Agora pense: quantas vezes por semana os motoristas atrasam, os pedidos mudam em cima da hora ou a doca está sobrecarregada? Esse ambiente naturalmente hostil para a padronização torna qualquer tentativa de implementação um campo minado.

Além disso, de acordo com uma pesquisa da Logistics Management, 74% das empresas que tentaram implementar novos processos logísticos nos últimos 5 anos relataram resistência interna ou falha na adoção pelos times operacionais.

Outro dado interessante vem de um relatório da McKinsey: empresas que operam em ambientes de alta variabilidade (como o transporte rodoviário ou centros de distribuição em regiões urbanas) têm 3 vezes mais dificuldade em manter processos estáveis, mesmo após a implantação inicial. Ou seja, não é que os processos são mal desenhados: muitas vezes, é o ambiente que não está pronto para sustentá-los.

🧠 Cultura, protagonismo e… medo

Existe também o lado humano da equação. Muitos profissionais da operação têm anos (às vezes décadas) de experiência, e desenvolveram seu próprio “jeito de fazer”: prático, rápido e, na visão deles, mais eficiente. Quando alguém aparece com um novo processo dizendo “agora será assim”, a reação comum é de defesa (e isso vale para o conferente, o supervisor, o motorista e até o gerente).

Por trás disso, há uma sensação real de perda de autonomia. O novo processo representa mais controle, mais supervisão, mais cobrança. E o medo de errar aumenta, principalmente se não há um ambiente seguro para aprendizado. Agora, sejamos justos: não é impossível implementar processos na logística. Mas os que realmente funcionam são construídos com uma escuta ativa da operação.

Vou dar um exemplo real: uma transportadora estava sofrendo com desvios de rota frequentes com sua frota terceirizada. A primeira tentativa de solução foi colocar GPS nos veículos e criar alertas automáticos. Nada mudou, os desvios continuaram acontecendo. O motivo? Os motoristas estavam parando em postos parceiros para abastecer com desconto, algo que a gestão não havia previsto.

A solução só veio depois de envolver os motoristas na construção do processo. Eles explicaram a lógica por trás das paradas e a empresa adaptou o sistema para reconhecer esses pontos como exceções autorizadas. Resultado: o processo foi respeitado e o registro de desvios de rota (que passou a considerar apenas os desvios que realmente não estavam previstos) caiu 60% em 3 meses.

Ou seja: ou você traz a operação para o centro da construção do processo, ou ele vira uma planilha bonita que ninguém segue.

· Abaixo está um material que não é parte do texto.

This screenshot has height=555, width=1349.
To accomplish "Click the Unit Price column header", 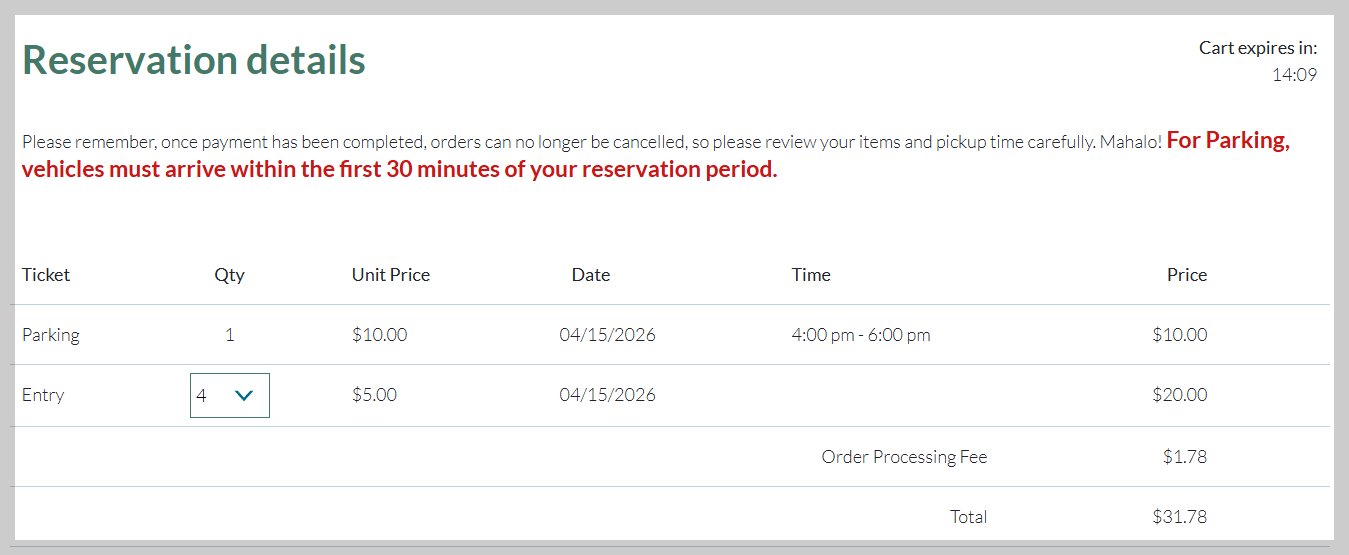I will [x=391, y=275].
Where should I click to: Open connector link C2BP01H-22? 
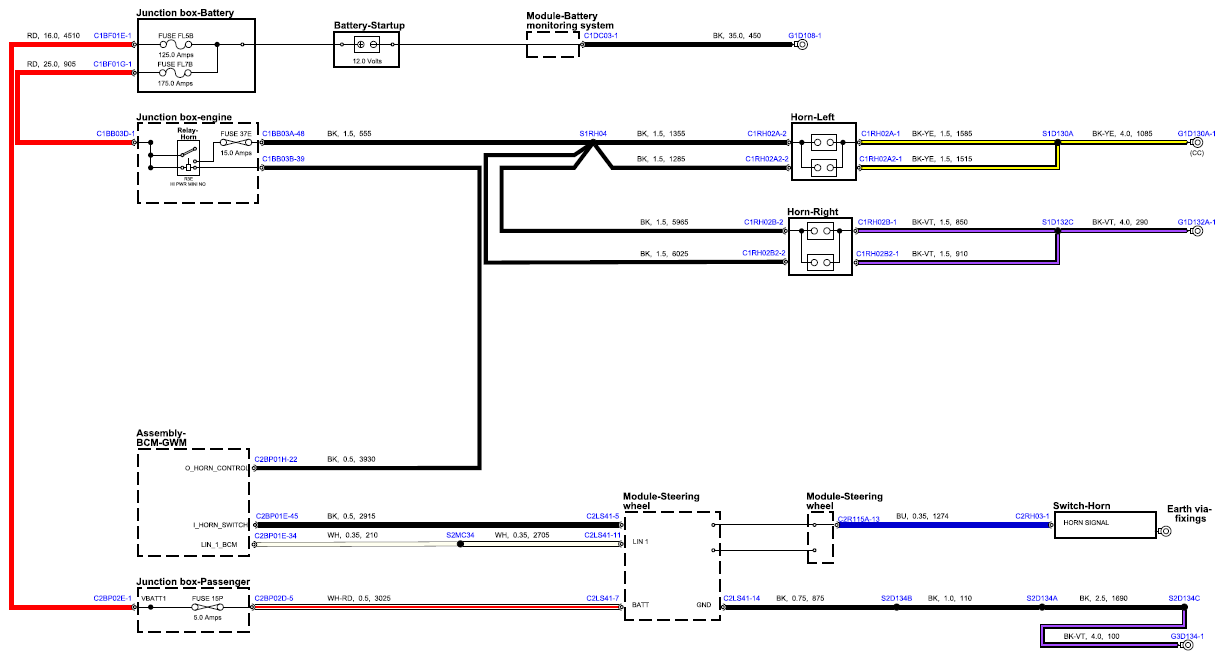tap(276, 459)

🧭 O equilíbrio constante entre padronização e adaptabilidade

Você já tentou seguir uma receita de bolo na casa de outra pessoa, com forno diferente, utensílios diferentes e ingredientes levemente distintos? Pois é. O processo pode ser ótimo na teoria, mas precisa ser adaptado ao contexto local. Na logística, isso significa aceitar que nem tudo pode ser padronizado 100%, mas isso não é desculpa para não ter processo; é só um alerta de que o processo bom é aquele que se adapta à situação, mas sem perder o controle.

Implementar processos na logística é difícil, sim. Não por falta de competência, mas porque o ambiente exige resiliência, escuta e adaptação constante. O segredo não está em criar o “processo perfeito”, mas sim em construir um modelo de melhoria contínua que aprende com o erro e evolui com a prática. E, principalmente: é preciso entender que processo não é papel colado na parede. É comportamento, é rotina, é cultura. E cultura, como sabemos, leva tempo pra mudar.